→ DATASET CONTENT
==============================
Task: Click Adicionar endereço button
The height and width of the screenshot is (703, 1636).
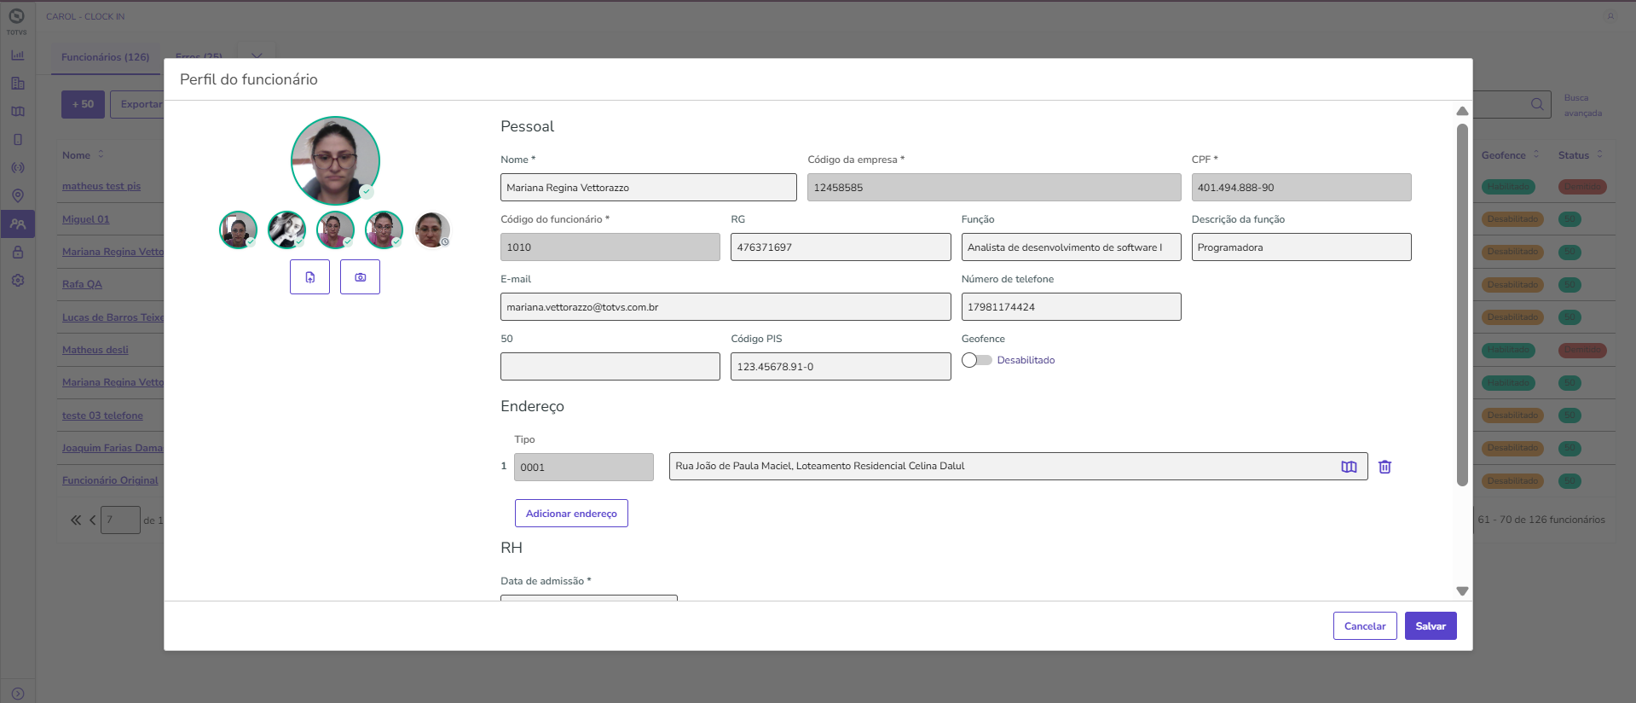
==============================
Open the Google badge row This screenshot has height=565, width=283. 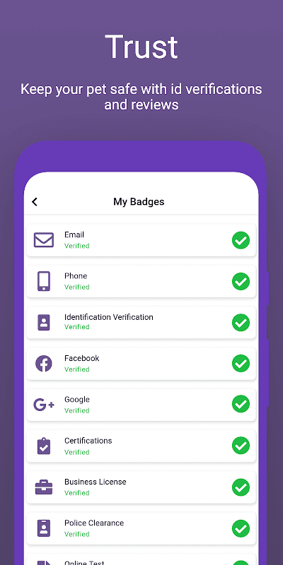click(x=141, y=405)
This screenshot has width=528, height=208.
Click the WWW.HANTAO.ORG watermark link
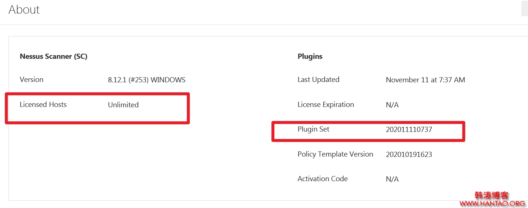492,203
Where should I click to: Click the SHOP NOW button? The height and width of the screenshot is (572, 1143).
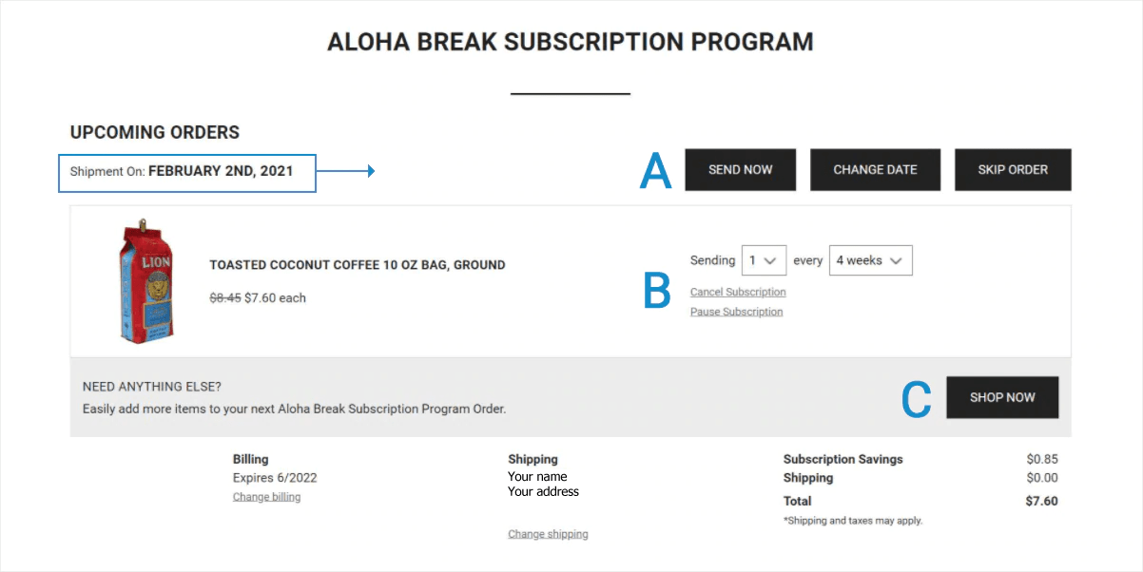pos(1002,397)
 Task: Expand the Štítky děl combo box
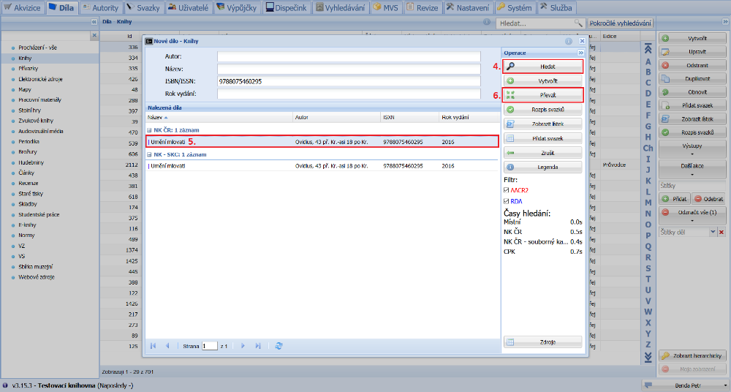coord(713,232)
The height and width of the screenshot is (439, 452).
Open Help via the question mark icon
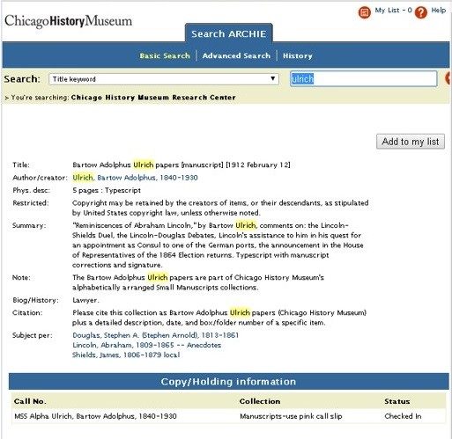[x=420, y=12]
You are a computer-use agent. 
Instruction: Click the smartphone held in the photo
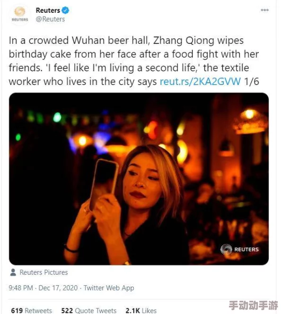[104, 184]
==============================
→ WORK TO COMPLETE
What you give back should be exactly the lines of the data above from the line with "Task: Click Adicionar endereço button" through the line with "The height and width of the screenshot is (703, 1636).", both of those included, and nothing more.

→ REPLY TO THE EXERCISE
Task: Click Adicionar endereço button
The height and width of the screenshot is (703, 1636).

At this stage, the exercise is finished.